There’s only one way to describe our relationship with Carl. “It’s complicated.”
Carl was a Katahdin ram. He came to us as a bottle baby, rejected by his mother, about 4 years ago. At the time we had two ewes and figured Carl would eventually make a good mate for them. We weren’t wrong.
Carl grew to be a strapping lad with a luxurious chest mane and (unlike his parents) a good set of horns. Well, a semi-good set of horns, anyway. Obstinate like Carl, one of those horns grew right towards his eye. Once or twice a year we’d get out the hacksaw, straddle the beast, and saw off an inch or two to prevent him from impaling himself. Carl never made it easy, but he didn’t fight as hard as he could have. He obviously knew it was for his own good.
Carl was ready and willing to mount anything that smelled like it might be in heat, me included. Carl bred our ewes and then did his best with the female goats (and a couple of the males) as well. I think he eyeballed the layer hens once or twice. The first few children of Carl were males who eventually made their way to freezer camp. Last year, however, Harriet had two ewe lambs, and so, to avoid inbreeding, Carl had to go.
I had another reason for wanting Carl to move on. As he aged he was becoming more and more aggressive toward me. I didn’t dare turn my back on the 200+ pound beast, and when I entered his domain it was never without a stick by my side not the relationship I want to have with my beasts. Without any provocation whatsoever, Carl put a beating on me more than once. Because we’d had Carl for a while, and because Carl had a name, I wanted to find him a new flock rather than a home in the freezer. That was how the Kijiji ad came about last May.
I had a little fun with my sales pitch for Carl. It was a little cheeky and a lot to the point (of Carl’s head), but I wasn’t expecting CBC to call me up and ask for an interview for their local morning radio show. Apparently the ad sparked some interest. Carl’s story gained traction throughout the day and the next thing I knew CBC was in touch again wanting a video interview for the suppertime news. A few hours later the phone was ringing from Toronto. Carl was going to be on The National.
You would think that with the thousands of hits the media attention generated on my ad people would be fighting over Carl. After all, he had gained rock star status. Alas, nobody wanted him. I decided to hang onto him and try again in the Fall.
Fall came and went, a new, equally racy sequel was written to the original ad for Carl. This ad also received thousands of hits. But nobody bit. Perhaps I was too honest about Carl’s ornery nature, or maybe there are just a lot of Katahdin rams to be had. Either way, Carl wasn’t moving.
As Christmas neared we decided Carl’s luck had run its course. We had no lamb left in the freezer, Carl wasn’t being any kinder to my buttocks, and in a year when hay was looking scarce he was another very large mouth to feed. But one thing led to another, as it often does on a farm, and Carl avoided his inevitable fate.
Until this week. Tuesday was the end of the road for Carl.
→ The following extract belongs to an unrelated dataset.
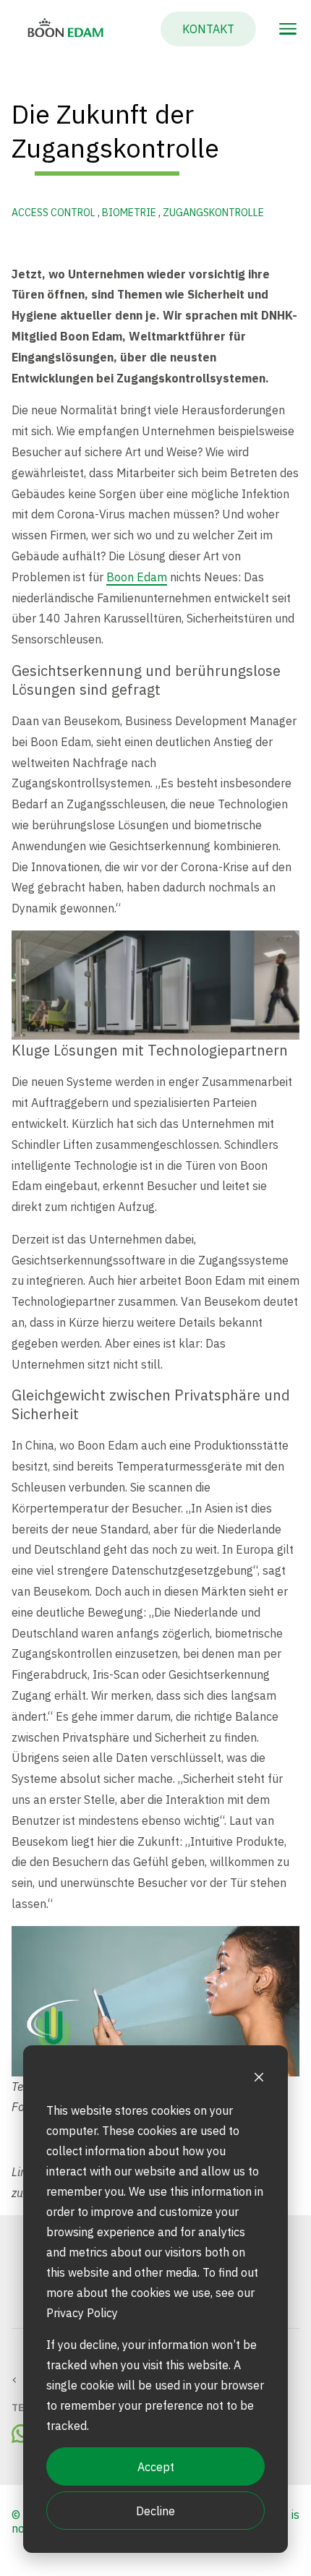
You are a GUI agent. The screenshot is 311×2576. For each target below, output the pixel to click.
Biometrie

The box of Carl in our freezer is bittersweet. In the end, Carl didn’t suffer. He wasn’t stressed by being trucked off to a slaughterhouse. He died instantly in a place that he knew. Despite the fact that he was a bonafide jerk, it was hard watching Carl go. More than most, Carl had a personality and a story. And he became our 5 minutes of fame.
I suspect Harriet is due to lamb in a day or two, and when she does, Carl will have new life in the babies that carry his genes. By then I may be ready to celebrate with some Carl burgers or kofte. For now, though, Carl’s story has come to an end. Goodnight, you obnoxious bastard. You won’t be forgotten.
4 thoughts on “Carl.”
Carl had a great life and couldn’t have been blessed to live with nicer people that you guys. And in the end he’s still useful and his legacy lives on. Good on you both for being such amazing farmers.
Thanks, those are very kind words.
I look forward to seeing the new burrito generated by the cranky guy…
Alas, there will be no Carl burritos as he wasn’t killed at a licensed facility. There may be some Carl burgers at our pig roast this year, though!